Unlike this curve, it levels off and slowly starts to rise after day 3-4 due to bone marrow activity.

The steepness of the curve depends on the magnitude of the blood loss. After a one unit donation, you may see a 0.5 gm/dl drop acutely, and a nadir of 1 gm/dl. In the case of the acutely bleeding patient with the spleen injury, the initial drop was 1.5 gm/dl. But two hours later it had dropped by over 5 gm/dl. 

Unfortunately, the supporting papers are weak because apparently no one was interesting in proving or disproving this. They were more interested in cardiac function or brain waves.
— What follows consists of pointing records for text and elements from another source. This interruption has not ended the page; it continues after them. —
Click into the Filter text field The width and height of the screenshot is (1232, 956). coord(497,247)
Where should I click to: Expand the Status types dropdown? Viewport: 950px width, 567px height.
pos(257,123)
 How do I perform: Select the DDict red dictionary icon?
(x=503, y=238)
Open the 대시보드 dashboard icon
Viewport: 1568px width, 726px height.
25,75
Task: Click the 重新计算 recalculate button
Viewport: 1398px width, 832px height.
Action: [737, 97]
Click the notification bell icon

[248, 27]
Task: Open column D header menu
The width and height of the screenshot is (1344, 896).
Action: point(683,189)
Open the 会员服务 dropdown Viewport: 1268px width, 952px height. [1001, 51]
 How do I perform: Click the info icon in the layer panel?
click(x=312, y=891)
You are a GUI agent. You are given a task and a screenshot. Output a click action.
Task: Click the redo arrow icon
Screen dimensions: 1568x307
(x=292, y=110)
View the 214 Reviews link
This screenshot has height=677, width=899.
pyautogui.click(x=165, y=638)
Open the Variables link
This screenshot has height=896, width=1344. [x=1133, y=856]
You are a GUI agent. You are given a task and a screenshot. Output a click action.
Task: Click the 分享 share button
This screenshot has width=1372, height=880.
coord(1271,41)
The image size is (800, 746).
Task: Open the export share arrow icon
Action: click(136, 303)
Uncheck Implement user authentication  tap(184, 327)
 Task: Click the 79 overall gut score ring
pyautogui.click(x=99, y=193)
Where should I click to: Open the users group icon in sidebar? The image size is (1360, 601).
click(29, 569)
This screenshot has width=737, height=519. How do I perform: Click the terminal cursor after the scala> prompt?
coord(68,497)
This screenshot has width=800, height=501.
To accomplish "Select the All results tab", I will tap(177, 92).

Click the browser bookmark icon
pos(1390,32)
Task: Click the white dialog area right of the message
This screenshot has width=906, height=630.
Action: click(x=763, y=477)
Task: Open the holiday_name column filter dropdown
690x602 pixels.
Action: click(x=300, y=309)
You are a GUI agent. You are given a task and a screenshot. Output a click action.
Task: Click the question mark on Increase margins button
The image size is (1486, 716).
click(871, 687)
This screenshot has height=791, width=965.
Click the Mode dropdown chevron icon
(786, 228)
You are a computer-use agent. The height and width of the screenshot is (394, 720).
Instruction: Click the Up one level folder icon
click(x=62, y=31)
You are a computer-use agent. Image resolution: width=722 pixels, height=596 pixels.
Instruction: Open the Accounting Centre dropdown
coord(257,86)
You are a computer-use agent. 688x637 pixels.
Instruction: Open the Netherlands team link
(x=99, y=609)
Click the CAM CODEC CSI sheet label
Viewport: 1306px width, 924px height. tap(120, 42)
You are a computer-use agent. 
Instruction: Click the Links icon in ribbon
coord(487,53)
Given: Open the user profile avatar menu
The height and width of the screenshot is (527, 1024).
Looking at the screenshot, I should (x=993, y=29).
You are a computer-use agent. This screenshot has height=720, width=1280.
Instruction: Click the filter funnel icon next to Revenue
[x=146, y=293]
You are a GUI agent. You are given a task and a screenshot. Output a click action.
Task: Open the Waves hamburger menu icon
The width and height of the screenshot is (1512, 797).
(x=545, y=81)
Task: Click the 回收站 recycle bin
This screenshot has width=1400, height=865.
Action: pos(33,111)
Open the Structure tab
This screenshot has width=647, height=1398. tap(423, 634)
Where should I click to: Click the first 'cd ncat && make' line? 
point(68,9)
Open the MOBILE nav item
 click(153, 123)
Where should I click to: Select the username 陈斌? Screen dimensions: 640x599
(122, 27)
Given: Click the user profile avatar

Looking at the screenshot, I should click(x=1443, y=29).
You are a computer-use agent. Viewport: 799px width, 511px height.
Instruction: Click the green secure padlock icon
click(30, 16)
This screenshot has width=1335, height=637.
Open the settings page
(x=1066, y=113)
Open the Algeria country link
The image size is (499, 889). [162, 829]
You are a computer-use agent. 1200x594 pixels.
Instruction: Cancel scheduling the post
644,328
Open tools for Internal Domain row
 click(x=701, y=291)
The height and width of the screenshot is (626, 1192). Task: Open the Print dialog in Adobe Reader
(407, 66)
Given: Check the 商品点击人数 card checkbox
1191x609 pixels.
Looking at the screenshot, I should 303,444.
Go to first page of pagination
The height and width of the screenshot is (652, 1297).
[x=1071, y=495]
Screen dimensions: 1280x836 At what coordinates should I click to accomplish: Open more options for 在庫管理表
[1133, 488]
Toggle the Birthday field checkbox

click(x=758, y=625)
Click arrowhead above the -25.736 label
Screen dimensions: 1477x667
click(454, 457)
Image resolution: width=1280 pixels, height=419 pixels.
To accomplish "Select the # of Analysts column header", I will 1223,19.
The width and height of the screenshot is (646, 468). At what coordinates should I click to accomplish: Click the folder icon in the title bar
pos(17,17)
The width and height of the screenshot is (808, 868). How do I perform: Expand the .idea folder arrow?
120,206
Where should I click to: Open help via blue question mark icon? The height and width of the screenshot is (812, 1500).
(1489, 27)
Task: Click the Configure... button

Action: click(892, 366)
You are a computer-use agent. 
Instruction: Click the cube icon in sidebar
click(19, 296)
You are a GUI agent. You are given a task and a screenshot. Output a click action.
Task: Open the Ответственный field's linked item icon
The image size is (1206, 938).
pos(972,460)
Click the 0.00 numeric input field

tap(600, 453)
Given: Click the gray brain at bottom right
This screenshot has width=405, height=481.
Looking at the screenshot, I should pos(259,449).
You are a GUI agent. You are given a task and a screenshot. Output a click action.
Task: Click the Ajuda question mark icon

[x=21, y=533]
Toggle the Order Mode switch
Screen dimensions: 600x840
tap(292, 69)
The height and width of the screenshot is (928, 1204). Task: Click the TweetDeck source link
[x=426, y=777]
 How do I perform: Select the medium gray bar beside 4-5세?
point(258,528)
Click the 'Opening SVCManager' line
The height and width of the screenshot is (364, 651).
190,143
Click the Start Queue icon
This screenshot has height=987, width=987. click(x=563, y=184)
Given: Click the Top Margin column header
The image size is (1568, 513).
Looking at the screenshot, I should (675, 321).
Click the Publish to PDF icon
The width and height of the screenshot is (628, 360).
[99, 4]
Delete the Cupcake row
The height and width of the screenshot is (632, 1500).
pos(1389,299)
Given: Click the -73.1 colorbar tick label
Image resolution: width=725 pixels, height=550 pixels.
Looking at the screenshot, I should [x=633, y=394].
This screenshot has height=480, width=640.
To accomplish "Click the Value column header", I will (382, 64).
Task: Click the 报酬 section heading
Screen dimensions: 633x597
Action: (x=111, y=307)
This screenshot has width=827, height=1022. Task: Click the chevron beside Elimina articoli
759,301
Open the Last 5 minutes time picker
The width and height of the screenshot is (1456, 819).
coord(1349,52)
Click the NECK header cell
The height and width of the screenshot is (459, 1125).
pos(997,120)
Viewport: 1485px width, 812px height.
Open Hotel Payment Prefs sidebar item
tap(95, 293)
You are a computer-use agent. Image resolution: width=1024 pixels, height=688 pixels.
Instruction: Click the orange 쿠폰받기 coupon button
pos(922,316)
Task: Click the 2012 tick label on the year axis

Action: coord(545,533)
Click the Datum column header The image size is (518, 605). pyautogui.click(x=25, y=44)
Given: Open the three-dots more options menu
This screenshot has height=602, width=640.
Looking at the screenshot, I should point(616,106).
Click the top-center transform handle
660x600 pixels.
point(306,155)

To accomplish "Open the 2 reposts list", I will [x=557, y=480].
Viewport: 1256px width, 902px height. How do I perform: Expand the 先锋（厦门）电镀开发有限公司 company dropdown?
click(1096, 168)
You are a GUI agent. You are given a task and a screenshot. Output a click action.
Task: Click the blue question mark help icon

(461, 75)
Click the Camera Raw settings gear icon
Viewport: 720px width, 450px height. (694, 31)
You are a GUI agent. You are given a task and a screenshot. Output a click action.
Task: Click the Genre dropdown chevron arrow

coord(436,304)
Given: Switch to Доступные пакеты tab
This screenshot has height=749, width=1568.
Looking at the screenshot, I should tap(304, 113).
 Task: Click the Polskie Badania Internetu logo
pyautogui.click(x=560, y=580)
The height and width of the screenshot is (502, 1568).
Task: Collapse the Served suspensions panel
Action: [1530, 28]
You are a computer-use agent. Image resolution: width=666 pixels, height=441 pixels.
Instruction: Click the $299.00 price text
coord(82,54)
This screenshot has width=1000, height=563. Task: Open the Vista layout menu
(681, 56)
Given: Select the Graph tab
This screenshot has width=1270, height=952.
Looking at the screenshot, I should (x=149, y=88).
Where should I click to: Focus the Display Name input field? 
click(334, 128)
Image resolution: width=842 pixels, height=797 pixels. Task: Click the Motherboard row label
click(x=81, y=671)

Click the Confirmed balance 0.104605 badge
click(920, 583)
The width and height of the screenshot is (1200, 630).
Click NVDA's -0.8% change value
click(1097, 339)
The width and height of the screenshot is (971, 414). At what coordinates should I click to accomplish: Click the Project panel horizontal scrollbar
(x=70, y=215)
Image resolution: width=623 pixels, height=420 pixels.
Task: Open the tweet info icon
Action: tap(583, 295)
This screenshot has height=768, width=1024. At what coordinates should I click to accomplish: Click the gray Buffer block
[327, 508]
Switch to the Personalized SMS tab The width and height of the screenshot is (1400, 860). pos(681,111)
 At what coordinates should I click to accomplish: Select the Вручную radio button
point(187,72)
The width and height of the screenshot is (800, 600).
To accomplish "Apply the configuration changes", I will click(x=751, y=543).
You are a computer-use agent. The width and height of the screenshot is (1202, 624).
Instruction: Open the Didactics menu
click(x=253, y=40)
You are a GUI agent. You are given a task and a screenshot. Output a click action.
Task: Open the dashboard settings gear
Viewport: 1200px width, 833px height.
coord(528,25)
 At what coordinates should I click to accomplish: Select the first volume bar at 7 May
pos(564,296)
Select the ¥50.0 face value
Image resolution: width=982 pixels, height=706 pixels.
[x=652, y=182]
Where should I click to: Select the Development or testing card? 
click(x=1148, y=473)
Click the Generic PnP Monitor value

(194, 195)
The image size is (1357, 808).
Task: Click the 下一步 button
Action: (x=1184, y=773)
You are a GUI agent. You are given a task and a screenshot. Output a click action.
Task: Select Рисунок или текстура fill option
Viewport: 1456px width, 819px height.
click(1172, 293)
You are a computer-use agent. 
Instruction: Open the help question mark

But it does happen. 

Here’s the takeaway rule:

In a patient with acute bleeding, the initial hemoglobin drop is just the tip of the iceberg. Assume that this is only a third (or less) of how low it is going to go. If it has fallen outside of the “normal” range, call for blood. You’ll need it!

References:

  1. Effect on cardiovascular function and iron metabolism of the acute removal of 2 units of red cells. Transfusion 34(7):573-577, 1994.
  2. The Impact of a Regular Blood Donation on the Hematology
    and EEG of Healthy Young Male Blood Donors. Brain Topography 25:116-123, 2012.